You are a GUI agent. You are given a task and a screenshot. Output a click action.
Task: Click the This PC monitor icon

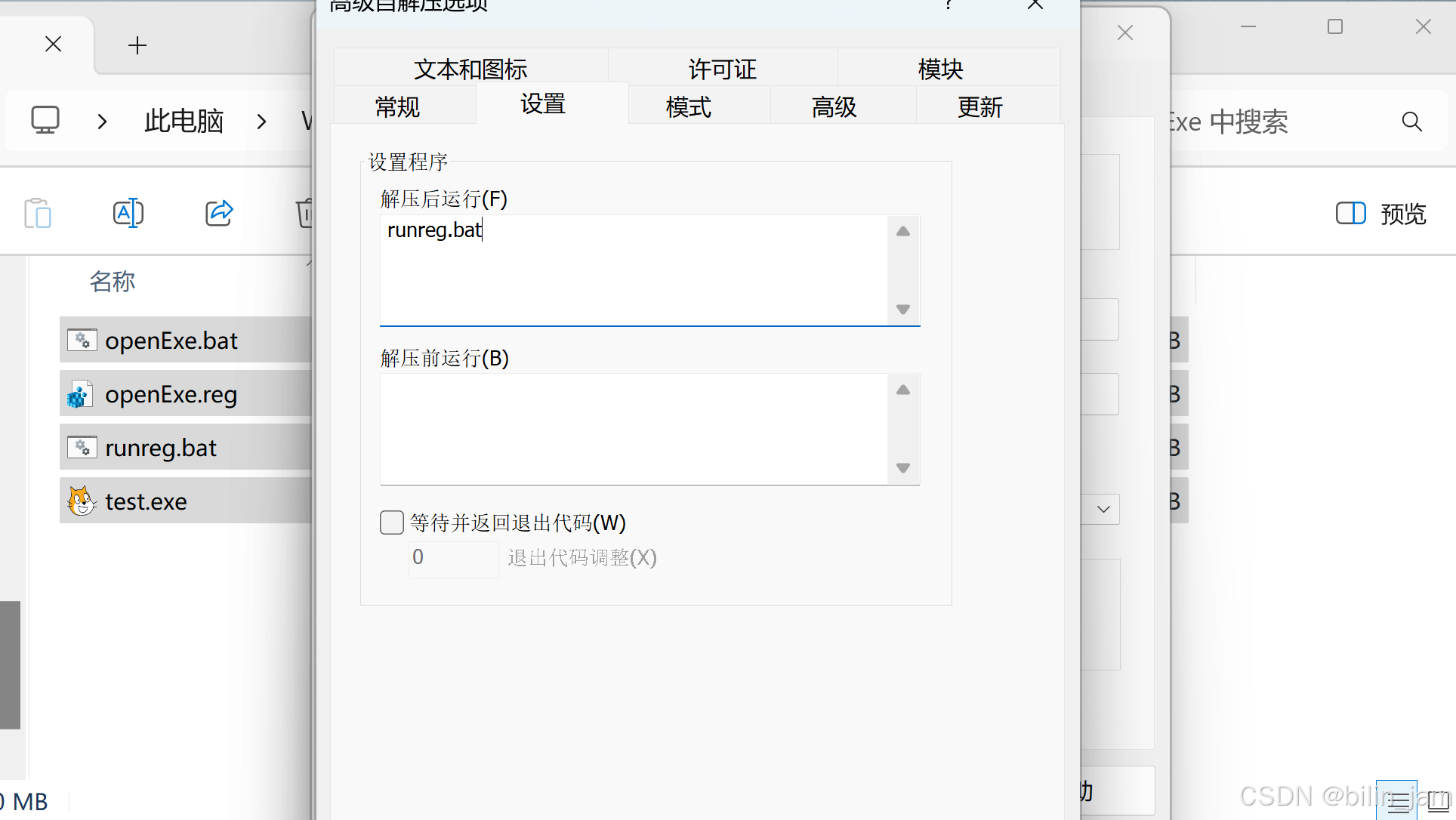pos(45,120)
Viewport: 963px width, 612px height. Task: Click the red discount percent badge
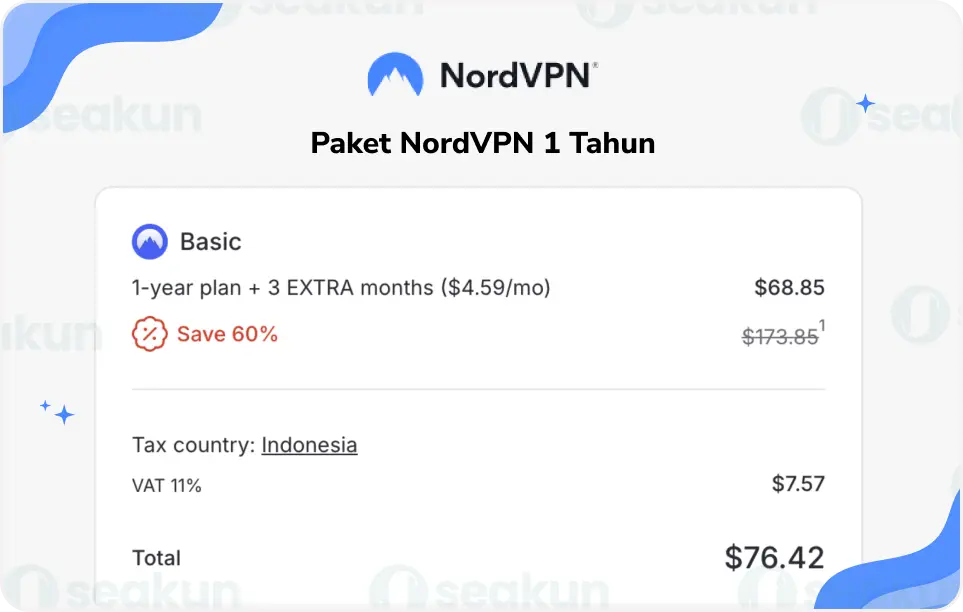148,334

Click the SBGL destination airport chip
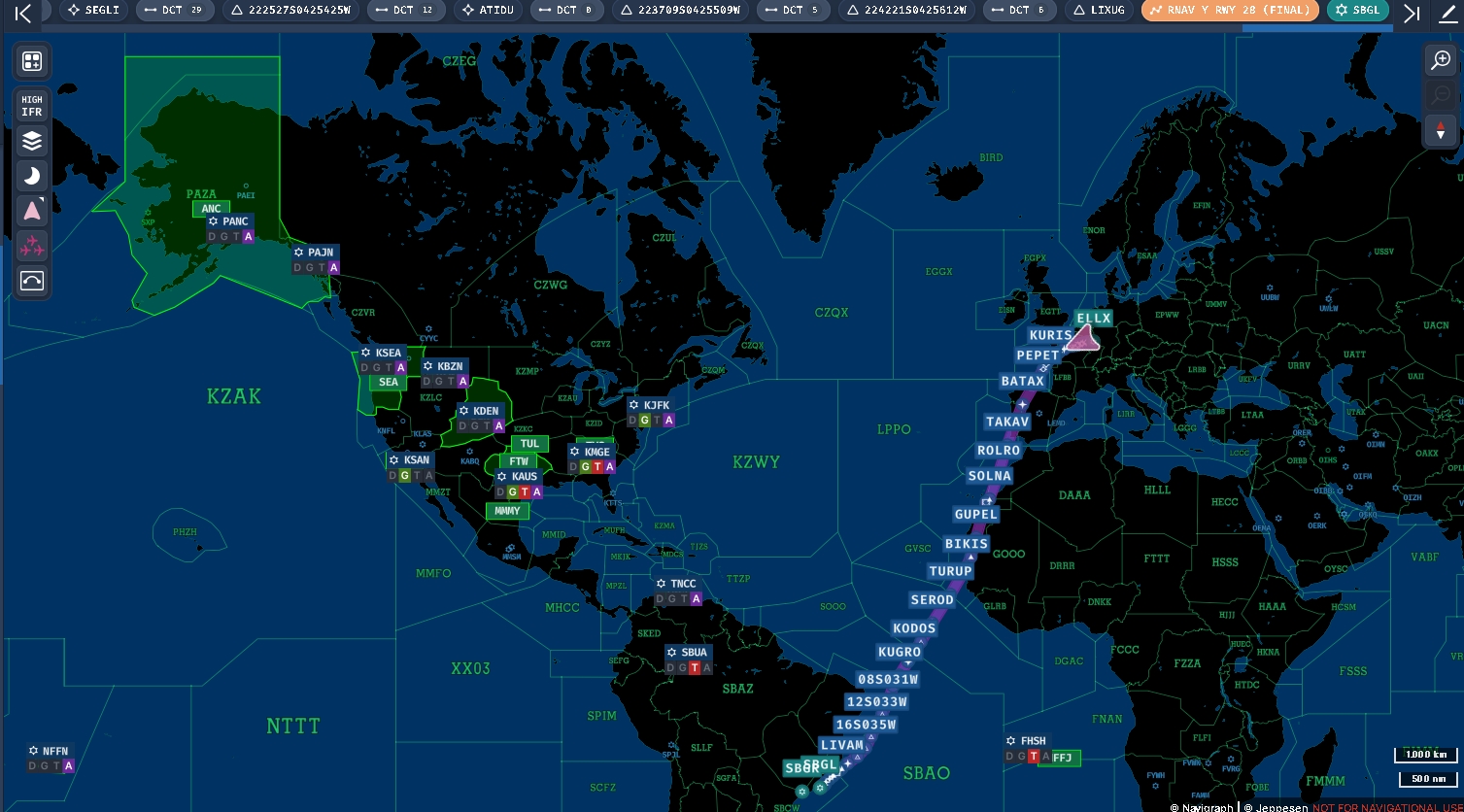[x=1358, y=11]
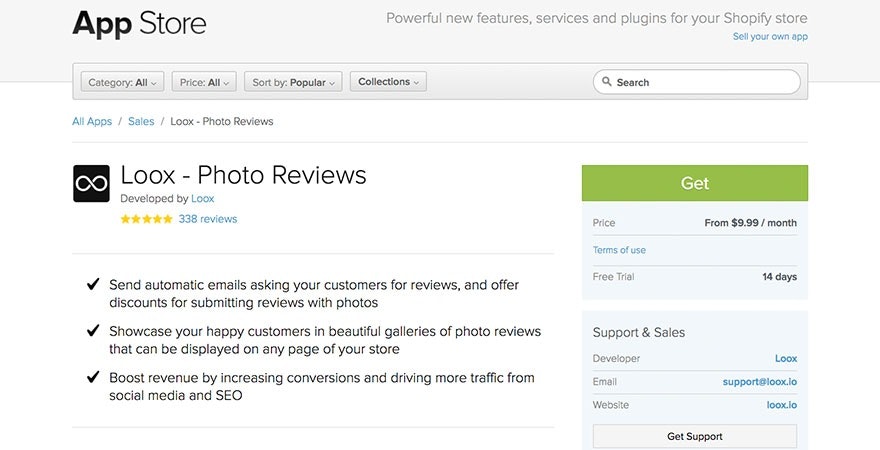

-----

**Exercise goal**: Reproduce all of the records above, replacing "badge" with "label" and keeping everything else unchanged. Omit the pictures from your answer.

**Worked solution**:
You are a GUI agent. You are given a task and a screenshot. Output a click action.
Task: Click the This PC monitor icon

pos(45,120)
Viewport: 963px width, 612px height. Task: Click the red discount percent label
148,334

Click the SBGL destination airport chip
[x=1358, y=11]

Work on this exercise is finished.